Re: two nasty schemata, union types and surrogate keys

From: Brian <brian_at_selzer-software.com>
Date: Mon, 5 Oct 2009 14:43:32 -0700 (PDT)
Message-ID: <4c6a3220-88be-4154-afd3-b4908819027b_at_j28g2000vbl.googlegroups.com>


On Oct 5, 1:45 pm, rp..._at_pcwin518.campus.tue.nl (rpost) wrote:
> Brian wrote:
> >> Normalization has very little to do with the semantics of the data.  If
> >> you'll look carefully at all the examples of converting from one normal form
> >> to the next higher form, you'll see that the schema before conversion and
> >> the one after conversion are equivalent in their capacity to express facts.
> >> That's important.
>
> >And it's wrong!  Normalization has everything to do with the semantics
> >of the data.  [...]
> [...]
> >In the 3NF scheme, it is possible for the fact that a supplier has a
> >particular phone number to be expressed even if the supplier doesn't
> >at present supply any parts.  Every fact that can be expressed in the
> >2NF schema can also be expressed in the 3NF scheme, but not every fact
> >in the 3NF scheme can be expressed in the 2NF schema.
>
> This is because you're dropping an inclusion dependency
> when going to the 3NF version.

The 3NF scheme has an inclusion dependency. It is the only one that is a logical consequence of the transitive functional dependency. The inclusion dependency ensures that the transitive functional dependency still holds in the join of the 3NF relations.

> More generally, the reason you're disagreeing is that people seem to
> disagree what exactly it means to normalize or denormalize: they agree
> on what happens to the table structure, but not on what happens to
> constraints.  E.g. the Wikipedia articles on this subject are
> sorely lacking on this matter.
>

I can definitely agree with that.

> >> Contrary to popular belief, adding a surrogate key to each table does not
> >> change the level of normalization of a schema.  Candidate keys remain
> >> candidate keys after a surrogate has been added and declared the primary
> >> key.  I'm not sure, but I think you're asserting the opposite above.

■ Written task ■
List every kind of key that the forum post names. You won't need any of the items that come after this forum post.

■ Entries supplied ■
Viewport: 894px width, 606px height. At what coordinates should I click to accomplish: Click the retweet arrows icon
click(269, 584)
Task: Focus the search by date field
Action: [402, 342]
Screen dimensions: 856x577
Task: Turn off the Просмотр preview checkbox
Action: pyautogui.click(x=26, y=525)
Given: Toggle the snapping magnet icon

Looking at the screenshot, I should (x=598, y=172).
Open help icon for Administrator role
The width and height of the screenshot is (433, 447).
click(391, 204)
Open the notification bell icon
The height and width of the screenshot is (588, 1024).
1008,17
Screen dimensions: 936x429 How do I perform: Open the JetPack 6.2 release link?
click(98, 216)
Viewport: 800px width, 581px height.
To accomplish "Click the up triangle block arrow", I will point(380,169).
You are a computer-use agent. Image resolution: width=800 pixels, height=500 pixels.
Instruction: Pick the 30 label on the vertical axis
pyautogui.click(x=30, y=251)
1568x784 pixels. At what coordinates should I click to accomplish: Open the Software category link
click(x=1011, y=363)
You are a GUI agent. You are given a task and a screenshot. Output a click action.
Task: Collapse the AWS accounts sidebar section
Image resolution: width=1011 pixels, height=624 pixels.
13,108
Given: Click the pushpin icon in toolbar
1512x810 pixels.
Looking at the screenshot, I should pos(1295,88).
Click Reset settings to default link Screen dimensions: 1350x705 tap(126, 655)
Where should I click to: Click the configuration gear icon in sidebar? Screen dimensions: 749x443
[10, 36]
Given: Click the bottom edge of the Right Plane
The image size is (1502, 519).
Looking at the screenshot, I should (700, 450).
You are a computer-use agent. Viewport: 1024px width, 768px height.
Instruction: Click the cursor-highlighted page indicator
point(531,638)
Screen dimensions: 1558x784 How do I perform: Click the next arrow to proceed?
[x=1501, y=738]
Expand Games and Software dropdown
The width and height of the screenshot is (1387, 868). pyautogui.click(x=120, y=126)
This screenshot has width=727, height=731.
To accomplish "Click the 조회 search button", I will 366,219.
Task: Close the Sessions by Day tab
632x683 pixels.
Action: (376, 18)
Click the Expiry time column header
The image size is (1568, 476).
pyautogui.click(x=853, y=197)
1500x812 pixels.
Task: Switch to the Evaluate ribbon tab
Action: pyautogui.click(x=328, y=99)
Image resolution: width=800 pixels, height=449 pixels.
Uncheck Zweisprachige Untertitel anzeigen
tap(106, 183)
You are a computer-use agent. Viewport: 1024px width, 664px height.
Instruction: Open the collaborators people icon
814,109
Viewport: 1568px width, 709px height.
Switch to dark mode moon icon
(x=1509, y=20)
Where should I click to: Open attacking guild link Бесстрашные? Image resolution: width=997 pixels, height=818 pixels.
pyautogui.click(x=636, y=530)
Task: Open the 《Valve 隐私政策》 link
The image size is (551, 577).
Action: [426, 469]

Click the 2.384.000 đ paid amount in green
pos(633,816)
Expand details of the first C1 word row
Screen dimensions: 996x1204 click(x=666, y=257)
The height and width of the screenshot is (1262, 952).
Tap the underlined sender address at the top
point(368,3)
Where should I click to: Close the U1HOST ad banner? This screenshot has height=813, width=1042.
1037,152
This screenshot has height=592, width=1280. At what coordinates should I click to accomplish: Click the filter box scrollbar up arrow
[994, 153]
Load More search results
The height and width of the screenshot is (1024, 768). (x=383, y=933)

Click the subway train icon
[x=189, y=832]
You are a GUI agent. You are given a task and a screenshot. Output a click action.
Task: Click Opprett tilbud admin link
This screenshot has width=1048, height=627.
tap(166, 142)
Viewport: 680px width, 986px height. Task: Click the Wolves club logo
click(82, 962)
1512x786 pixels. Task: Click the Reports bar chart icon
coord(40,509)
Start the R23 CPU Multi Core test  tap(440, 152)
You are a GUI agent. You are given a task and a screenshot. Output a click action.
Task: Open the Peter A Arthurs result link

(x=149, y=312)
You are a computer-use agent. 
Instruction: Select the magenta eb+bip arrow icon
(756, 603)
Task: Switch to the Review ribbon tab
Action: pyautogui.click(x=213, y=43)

■ Final result ■
Surrogate key, candidate key, primary key